Vendor income receivable Cost of sales and SG&A expenses are partially offset by various forms of
consideration received from our vendors. This ‘‘vendor income’’ is earned for a variety of vendor-sponsored
programs, such as volume rebates, markdown allowances, promotions and advertising, as well as for our
compliance programs. We establish a receivable for the vendor income that is earned but not yet received.
Based on the agreements in place, this receivable is computed by estimating when we have completed our
performance and the amount earned. The majority of all year-end vendor income receivables are collected
within the following fiscal quarter. Vendor income is described further in Note 4.
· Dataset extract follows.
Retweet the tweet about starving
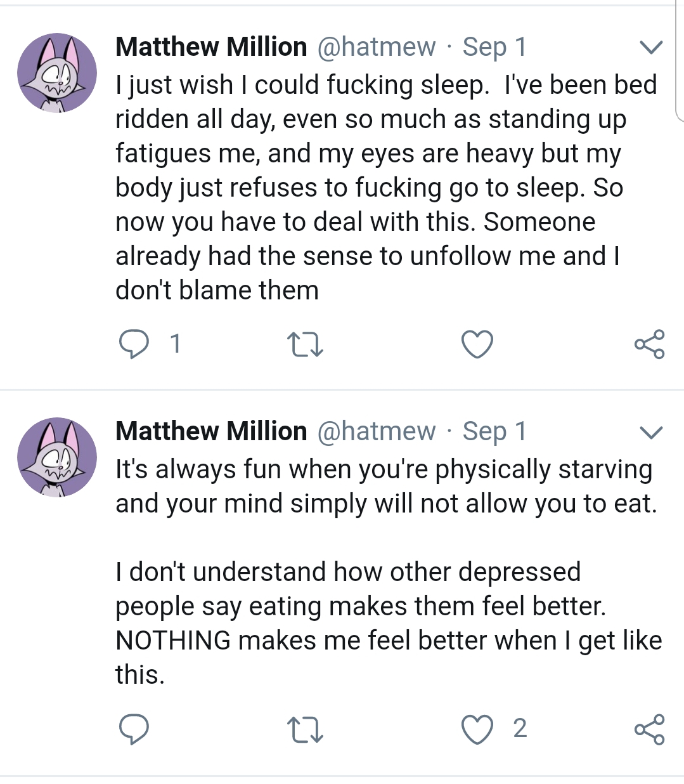 pos(305,729)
Allowance for doubtful accounts When receivables are recorded, we recognize an allowance for doubtful
accounts in an amount equal to anticipated future write-offs. This allowance includes provisions for
uncollectible finance charges and other credit-related fees. We estimate future write-offs based on historical
experience of delinquencies, risk scores, aging trends and industry risk trends. Substantially all accounts
continue to accrue finance charges until they are written off. Accounts are automatically written off when they
become 180 days past due. Management believes the allowance for doubtful accounts is adequate to cover
anticipated losses in our credit card accounts receivable under current conditions; however, unexpected,
significant deterioration in any of the factors mentioned above or in general economic conditions could
materially change these expectations. We believe that the allowance recorded at January 31, 2009 is sufficient
to cover currently anticipated losses. Credit card receivables are described in Note 10.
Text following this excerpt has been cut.